> TASK STATEMENT
Starting at the line that holds "ホーム (28, 220)" and stopping at the line that holds "お問合せ・アフターサポート (1125, 906)", restate the records below word for word, with both of those lines included.

> SOURCE INFORMATION
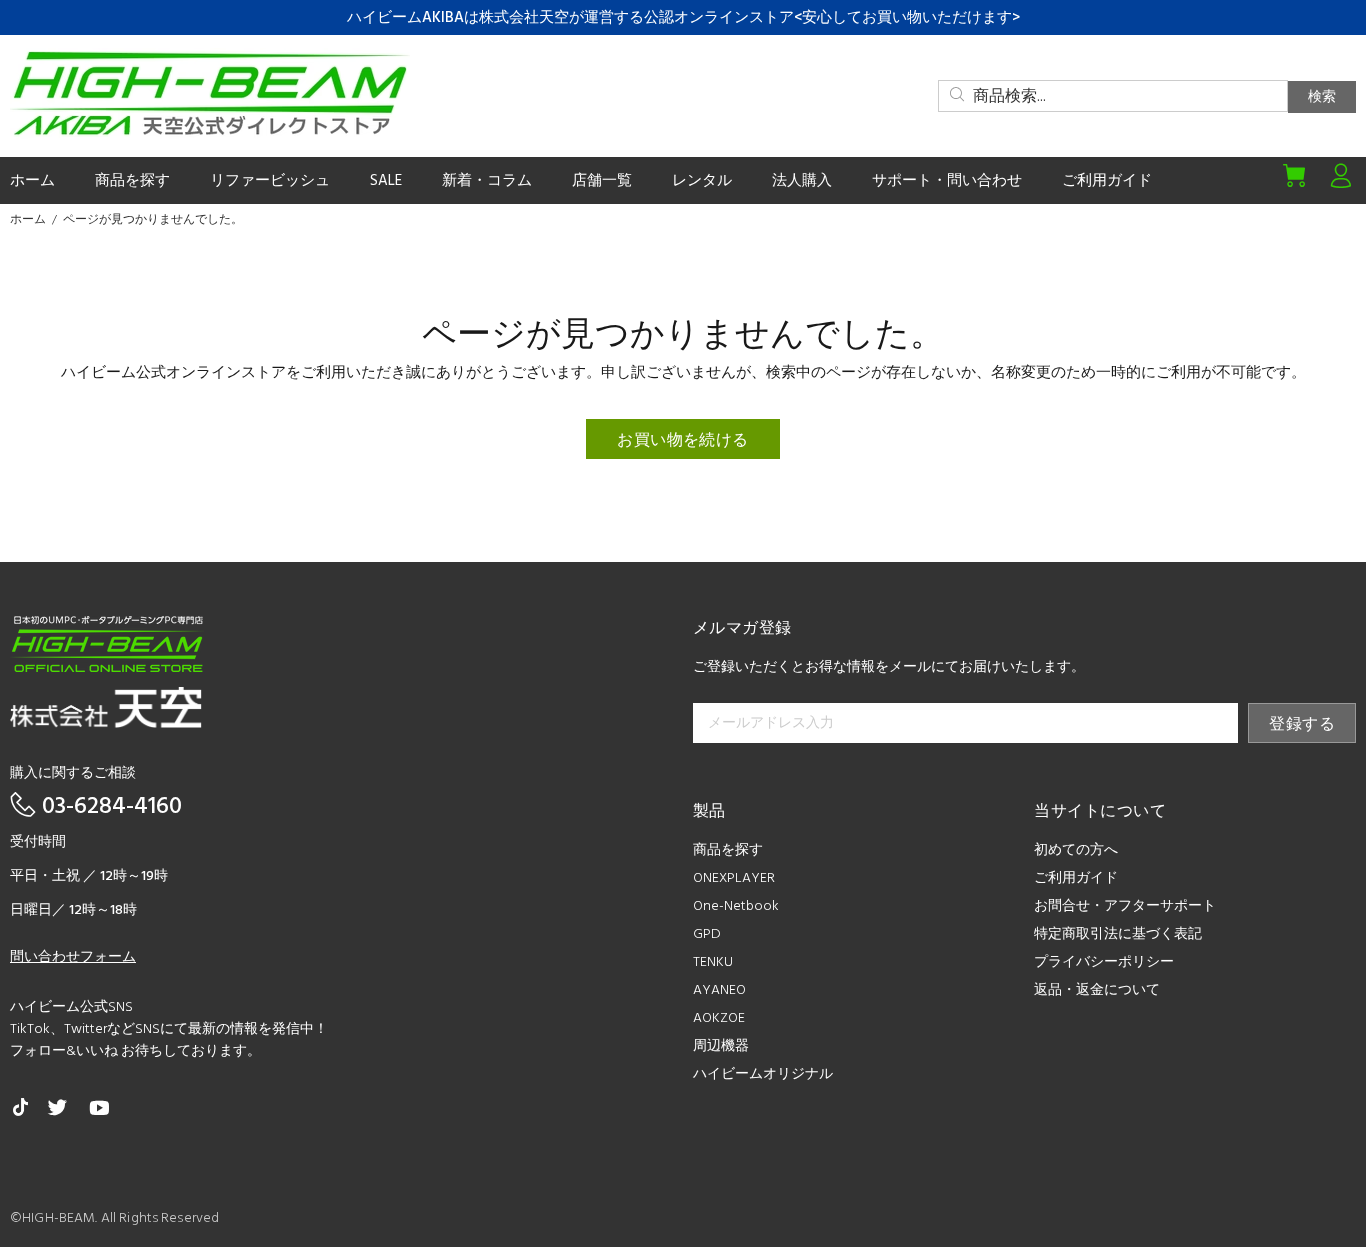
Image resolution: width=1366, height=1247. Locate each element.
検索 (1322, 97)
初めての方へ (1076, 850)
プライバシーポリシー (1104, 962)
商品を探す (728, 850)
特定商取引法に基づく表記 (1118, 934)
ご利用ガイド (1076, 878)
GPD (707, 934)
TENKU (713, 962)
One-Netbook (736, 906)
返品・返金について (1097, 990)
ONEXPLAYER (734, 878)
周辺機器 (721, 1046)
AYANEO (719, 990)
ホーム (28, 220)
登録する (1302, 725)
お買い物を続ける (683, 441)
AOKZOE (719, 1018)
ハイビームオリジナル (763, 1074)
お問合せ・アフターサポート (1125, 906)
--
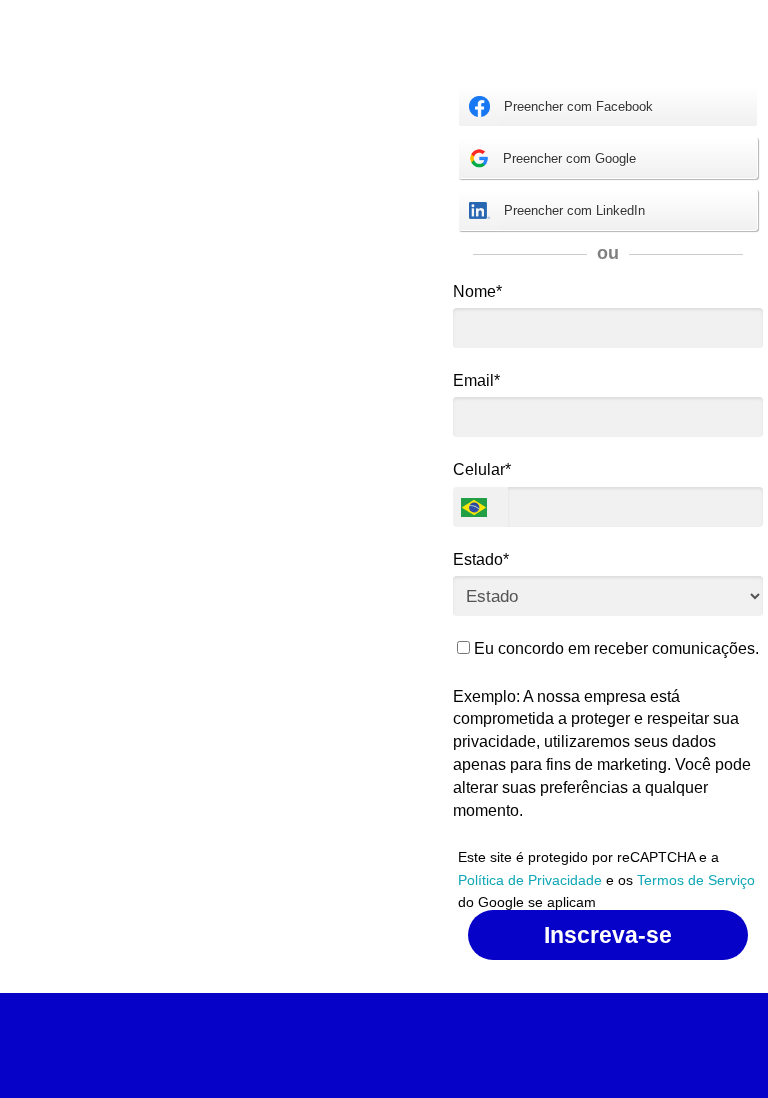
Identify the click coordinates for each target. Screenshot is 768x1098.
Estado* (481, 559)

> REPLY
ホーム (28, 220)
登録する (1302, 725)
お買い物を続ける (683, 441)
AOKZOE (719, 1018)
ハイビームオリジナル (763, 1074)
お問合せ・アフターサポート (1125, 906)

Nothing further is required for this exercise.